ELV allow to "bind" values a variable in a way that is local to a (virtual) thread. Those values are AIUI not always inherited to child threads, but they *are* inherited when using StructuredTaskScope. ELV are immutable, but it is possible to create a new binding, forming a sort of "stack". Using x.get(), you can get the value bound in the topmost frame of that stack.
This, of course, is exactly what context.WithValue/context.Context.Value does: It creates a stack of immutable bindings of values to "keys" (corresponding to the ExtentLocal instances) in a stack. Those bindings then propagate down the stack, but not up.

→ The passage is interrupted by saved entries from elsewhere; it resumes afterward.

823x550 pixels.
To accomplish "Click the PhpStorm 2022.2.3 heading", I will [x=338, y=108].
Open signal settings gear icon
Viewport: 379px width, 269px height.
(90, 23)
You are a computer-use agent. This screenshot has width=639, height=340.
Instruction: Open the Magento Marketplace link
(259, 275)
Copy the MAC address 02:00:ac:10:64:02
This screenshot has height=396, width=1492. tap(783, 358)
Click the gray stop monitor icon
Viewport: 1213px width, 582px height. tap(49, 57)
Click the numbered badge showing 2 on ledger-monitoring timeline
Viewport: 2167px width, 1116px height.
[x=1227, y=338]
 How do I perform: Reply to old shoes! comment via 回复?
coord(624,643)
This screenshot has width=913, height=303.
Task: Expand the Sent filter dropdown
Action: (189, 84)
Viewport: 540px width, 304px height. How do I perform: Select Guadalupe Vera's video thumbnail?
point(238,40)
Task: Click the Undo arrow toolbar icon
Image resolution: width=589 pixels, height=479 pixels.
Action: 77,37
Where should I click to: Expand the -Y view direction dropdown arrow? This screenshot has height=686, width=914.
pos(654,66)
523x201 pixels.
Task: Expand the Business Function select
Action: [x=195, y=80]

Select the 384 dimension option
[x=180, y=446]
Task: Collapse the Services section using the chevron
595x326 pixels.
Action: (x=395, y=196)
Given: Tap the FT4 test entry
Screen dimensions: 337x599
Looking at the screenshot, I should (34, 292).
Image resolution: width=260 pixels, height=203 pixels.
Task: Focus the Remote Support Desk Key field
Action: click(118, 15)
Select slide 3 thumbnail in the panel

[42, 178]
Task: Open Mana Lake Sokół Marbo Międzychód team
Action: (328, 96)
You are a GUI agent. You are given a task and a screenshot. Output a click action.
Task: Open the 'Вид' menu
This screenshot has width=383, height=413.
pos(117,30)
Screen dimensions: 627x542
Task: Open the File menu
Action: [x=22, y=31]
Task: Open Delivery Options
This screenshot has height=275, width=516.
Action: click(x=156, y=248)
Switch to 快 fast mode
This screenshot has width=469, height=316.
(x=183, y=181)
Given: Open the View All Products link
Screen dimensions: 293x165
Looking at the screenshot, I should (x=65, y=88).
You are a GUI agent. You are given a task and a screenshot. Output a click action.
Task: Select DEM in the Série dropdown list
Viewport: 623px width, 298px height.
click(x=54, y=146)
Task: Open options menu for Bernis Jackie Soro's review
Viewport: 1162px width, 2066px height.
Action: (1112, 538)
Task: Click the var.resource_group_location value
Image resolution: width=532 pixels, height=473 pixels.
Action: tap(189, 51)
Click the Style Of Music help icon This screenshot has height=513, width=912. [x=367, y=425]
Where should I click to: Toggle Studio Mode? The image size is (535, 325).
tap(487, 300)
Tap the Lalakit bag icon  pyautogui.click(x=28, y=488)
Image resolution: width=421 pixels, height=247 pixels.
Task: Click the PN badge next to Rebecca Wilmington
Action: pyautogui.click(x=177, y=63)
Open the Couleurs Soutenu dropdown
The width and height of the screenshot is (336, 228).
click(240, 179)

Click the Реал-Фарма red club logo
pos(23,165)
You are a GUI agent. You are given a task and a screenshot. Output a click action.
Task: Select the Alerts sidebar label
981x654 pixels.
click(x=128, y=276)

The design document makes one argument in favor of TLS/ELV in favor of explicit argument passing:
Normally, data is shared between caller and callee by passing it as method arguments, but this is not viable for a Principal shared between the server component and the data access component because the server component calls untrusted user code first. We need a better way to share data from the server component to the data access component than wiring it into a cascade of untrusted method invocations.
This, of course, is not a concern for context.Value. The key can simply be an unexported type, preserving the property that a context.Context does not give access to "private" state.
So, in effect, we can find a rough correspondence between these new Java concurrency primitives and Go:
- virtual threads correspond to goroutines
- structured concurrency correspond to errgroup and the cancellation-aspect of context.Context
- extent-local variables correspond to the value-aspect of context.Context
The one difference remaining is that Go requires the explicit passing of a context.Context, while Java stores both of its aspects ultimately in TLS.
AIUI, the Java side does not allow ELV to be inherited or passed to other threads, unless they are created as a sub-task using the structured concurrency primitive. Making that possible is exactly what Ian points out above as the argument in favor of explicit context passing. Basically, while I find it agreeable that structured concurrency is a good model, I'm unconvinced that it's the *only* model or the only model that should have access to Go's equivalent of ELV. As long as we want that, we have to pass context explicitly, ISTM.
Note that the decision to tie ELV to structured concurrency is very intentional. The section "Problems with thread-local variables" mentions three problems with TLS: Unconstrained mutability, Unbounded lifetime and Expensive inheritance. Of these, the latter two are solved by tying the ELV to structured concurrency. In Go, they are solved by explicit passing of context.Context.
There is one argument in that design doc in favor of ELV as a language environment construct in favor of the context.Context design: Performance. As ELV are supported implicitly by the compiler and runtime (that's the "Extent" in ELV), they can be much cheaper to access, as they don't need to walk the entire context stack. Instead (AIUI) the language environment provides a separate context.Context stack for each ELV.
This is very similar to what I described
a couple of years ago for local scoping in Go. Another way we might try to address this in the future is by collapsing context.Context transparently (i.e. have each context.Context own a map[any]any and store the values in there).
Again, I still don't see very strong arguments in favor of the Java ELV design over explicit passing. They explicitly decide not to allow the one thing that is argued in favor of argument passing - being able to inherit a context outside structured concurrency. I think that's a fine decision, I think restricting yourself to structured concurrency is a very defensible position to take - but I also don't think it's a decision Go necessarily has to follow.